Collected data entries:

——————

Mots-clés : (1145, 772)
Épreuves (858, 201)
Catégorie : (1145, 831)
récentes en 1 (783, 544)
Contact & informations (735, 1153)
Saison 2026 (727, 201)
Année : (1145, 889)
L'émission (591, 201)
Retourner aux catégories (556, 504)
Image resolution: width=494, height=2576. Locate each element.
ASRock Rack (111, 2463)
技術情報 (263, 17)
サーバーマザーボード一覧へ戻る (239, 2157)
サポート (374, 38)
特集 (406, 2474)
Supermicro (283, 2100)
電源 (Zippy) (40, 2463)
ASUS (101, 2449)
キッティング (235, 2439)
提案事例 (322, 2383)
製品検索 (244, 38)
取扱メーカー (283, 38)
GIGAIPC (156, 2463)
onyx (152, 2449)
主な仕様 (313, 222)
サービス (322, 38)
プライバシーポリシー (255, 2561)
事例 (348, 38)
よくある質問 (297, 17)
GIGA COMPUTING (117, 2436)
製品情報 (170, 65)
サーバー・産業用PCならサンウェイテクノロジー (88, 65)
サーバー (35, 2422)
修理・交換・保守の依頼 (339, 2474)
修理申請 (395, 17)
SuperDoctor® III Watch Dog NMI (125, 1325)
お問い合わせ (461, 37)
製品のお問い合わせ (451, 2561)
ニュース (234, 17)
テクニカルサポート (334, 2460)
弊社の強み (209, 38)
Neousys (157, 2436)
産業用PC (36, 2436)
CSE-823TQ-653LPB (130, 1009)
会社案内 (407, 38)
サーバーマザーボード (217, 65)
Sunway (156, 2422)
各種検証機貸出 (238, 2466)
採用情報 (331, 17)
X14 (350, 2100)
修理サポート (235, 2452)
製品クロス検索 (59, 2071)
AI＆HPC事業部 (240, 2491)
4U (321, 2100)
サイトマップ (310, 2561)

——————

■ WORK REQUIRED ■
Write out once more the lines above beginning at the line with "L'émission (591, 201)"; continue through the final line and stop there.

■ ANSWER SPACE ■
L'émission (591, 201)
Retourner aux catégories (556, 504)
Image resolution: width=494, height=2576. Locate each element.
ASRock Rack (111, 2463)
技術情報 (263, 17)
サーバーマザーボード一覧へ戻る (239, 2157)
サポート (374, 38)
特集 (406, 2474)
Supermicro (283, 2100)
電源 (Zippy) (40, 2463)
ASUS (101, 2449)
キッティング (235, 2439)
提案事例 (322, 2383)
製品検索 (244, 38)
取扱メーカー (283, 38)
GIGAIPC (156, 2463)
onyx (152, 2449)
主な仕様 (313, 222)
サービス (322, 38)
プライバシーポリシー (255, 2561)
事例 (348, 38)
よくある質問 (297, 17)
GIGA COMPUTING (117, 2436)
製品情報 (170, 65)
サーバー・産業用PCならサンウェイテクノロジー (88, 65)
サーバー (35, 2422)
修理・交換・保守の依頼 (339, 2474)
修理申請 (395, 17)
SuperDoctor® III Watch Dog NMI (125, 1325)
お問い合わせ (461, 37)
製品のお問い合わせ (451, 2561)
ニュース (234, 17)
テクニカルサポート (334, 2460)
弊社の強み (209, 38)
Neousys (157, 2436)
産業用PC (36, 2436)
CSE-823TQ-653LPB (130, 1009)
会社案内 (407, 38)
サーバーマザーボード (217, 65)
Sunway (156, 2422)
各種検証機貸出 (238, 2466)
採用情報 (331, 17)
X14 (350, 2100)
修理サポート (235, 2452)
製品クロス検索 (59, 2071)
AI＆HPC事業部 (240, 2491)
4U (321, 2100)
サイトマップ (310, 2561)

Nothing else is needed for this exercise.